To the Editor:
We commemorate wars not for their glory – there is little of that in lives cut short, public wealth spent on destruction, and in the case of 1812, a national capital laid waste by British invaders – we honor what was gained.
So, as we observe the bicentennial of the War of 1812, we should ask the question: What was gained? In terms of the goals under which this country declared war against Britain, the answer is a distressing – precious little.
As a response to Britain’s impressment of thousands of U.S. sailors into the British navy, literally stealing them off their ships at gunpoint, it was an utter failure. In the end, the British refused to negotiate away what they considered their king’s sovereign right.
There was also a territorial objective. Canada beckoned to the north, and many believed that with Britain fighting the larger territorial ambitions of Napoleon in Europe, the crown’s troops could do little to prevent the Americans from taking it. American success was such a foregone conclusion for most that Thomas Jefferson called Canada’s conquest ”a mere matter of marching.” While the United States did claim territory in the war, it was in the opposite direction – western Florida – and it was taken from Spain, not Britain.
America’s entrance into the war was a disastrous mistake for other reasons. Certainly few nations have ever been as ill-prepared to conduct a war they declared as the United States in 1812. The Navy, which was supposed to contend with the 600-ship British navy, consisted of just 16 ships.
The Army wasn’t even that well prepared. There were only 6,744 officers and men, with another 5,000 men in the volunteer militias. In the war’s first two months, three American forts were surrendered to British attackers, each without ever having fired a shot in its own defense.
Financially, the First Bank of the United States had gone out of business the year before, when Congress refused to extend its charter. By 1814, the country was borrowing money from a few of its wealthiest citizens at exorbitant interest rates, in a desperate effort to finance the war.
Yet for all that, there were some startling accomplishments.

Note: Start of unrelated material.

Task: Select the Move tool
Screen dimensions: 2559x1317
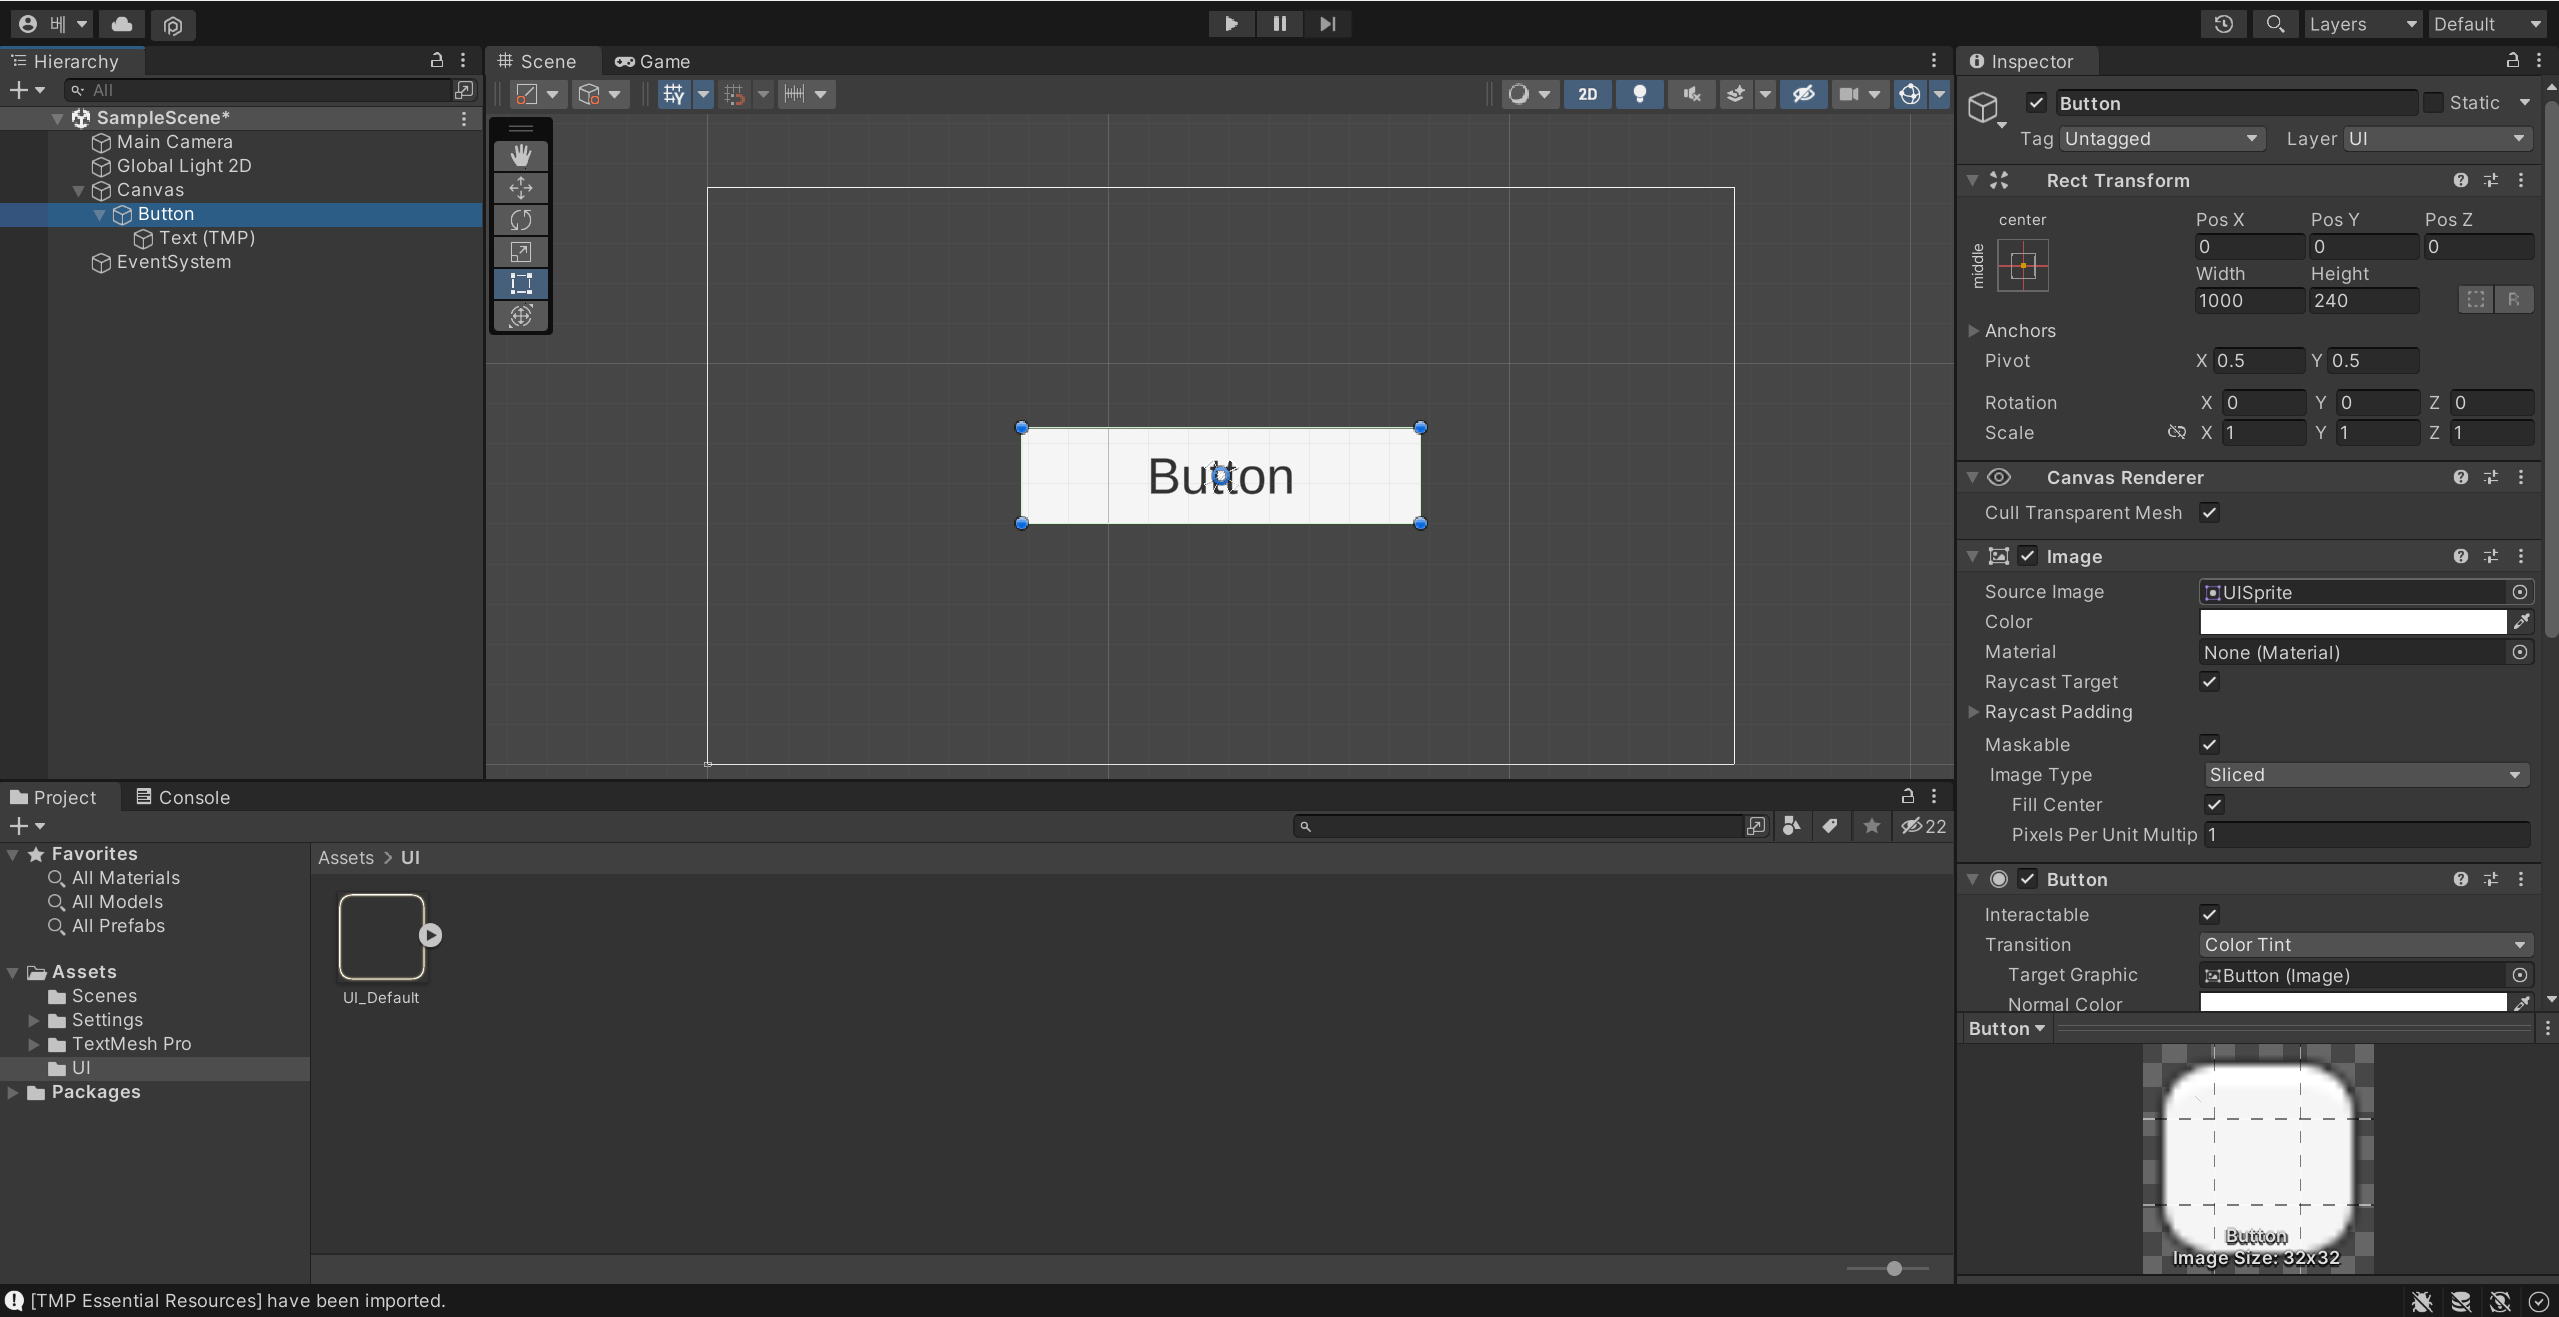Action: click(x=520, y=187)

His majesty’s navy, the most powerful military force on Earth, had dominated the navies of Europe, particularly after the destruction of a combined French and Spanish fleet at the Battle of Trafalgar seven years earlier. But the vastly outnumbered American navy not only matched the British, in 25 major ship engagements, the Americans won 13 – a stunning blow to the British idea of naval superiority.
Because American merchants could no longer import manufactured goods through a British naval blockade, an entrepreneur named Henry Cabot Lowell built a cotton mill on the Waltham River. That mill brought to these shores the industrial revolution Britain had so desperately tried to preserve as a national monopoly.

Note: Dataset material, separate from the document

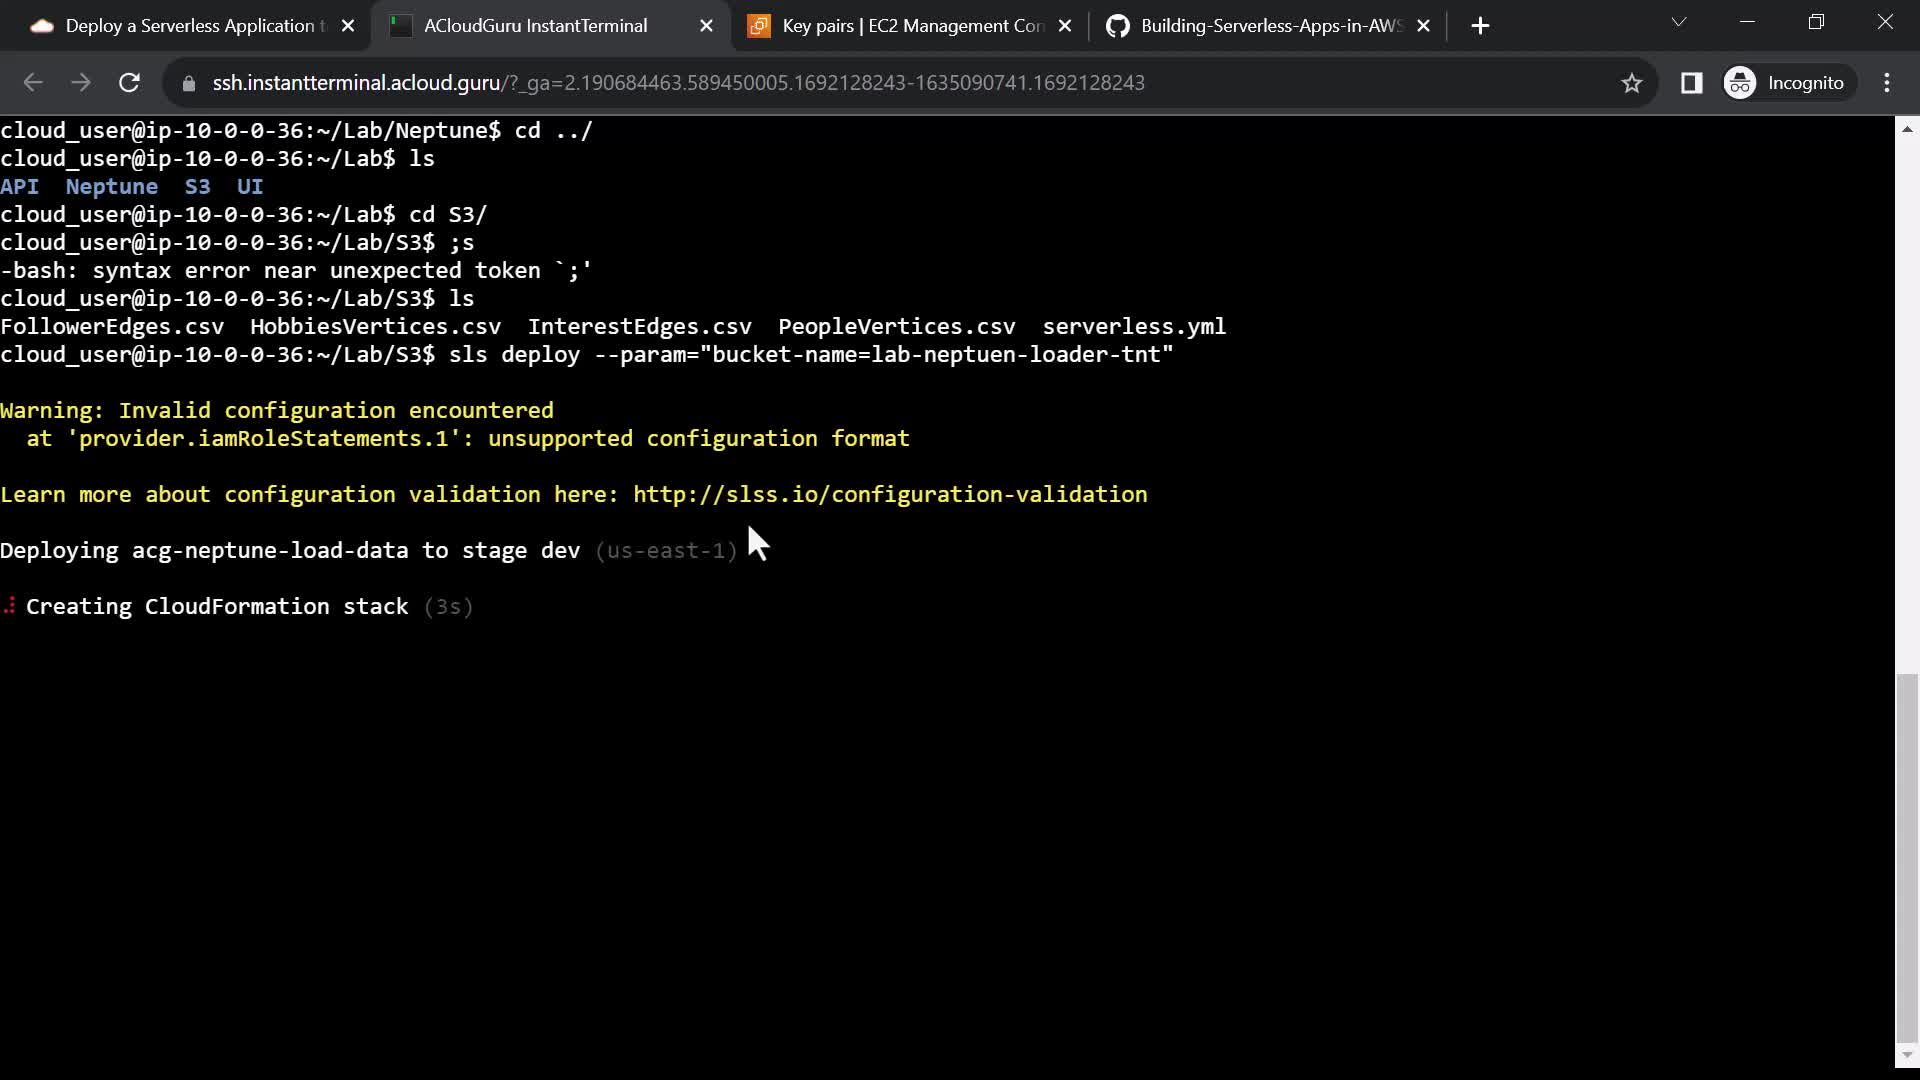Viewport: 1920px width, 1080px height.
Task: Expand the tab search dropdown arrow
Action: click(1679, 22)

Even the Erie Canal, which did so much to make New York the Empire State, was a legacy of the war. Transporting supplies and weapons to troops fighting on the Great Lakes frontier had proved incredibly difficult. Among the stated reasons for the 1817 legislation authorizing the canal was to ”mitigate the calamities of war, and enhance the blessings of peace, consolidate the union, and advance the prosperity and elevate the character of the United States.”
Perhaps the most important legacy of the war is that this country gained a new sense of national identity: Both our national anthem and the figure of Uncle Sam are legacies of that war.
Like the world wars that followed in the next century, 1812 advanced America’s role on the world stage. That’s something the far larger Civil War did not do. Just eight years after the United States and Britain signed the treaty of Ghent, on Christmas Eve 1814, President James Monroe issued a doctrine warning the nations of Europe to stay out of this hemisphere’s affairs.
What made the Monroe Doctrine credible was the way this country faced Britain in the War of 1812. So as we mark this bicentennial, let’s celebrate what was gained.
Tom Shanahan lives in Schodaack Landing, near Albany. He is a speaker in the New York Council for the Humanities’ bicentennial commemoration series of lectures on the War of 1812.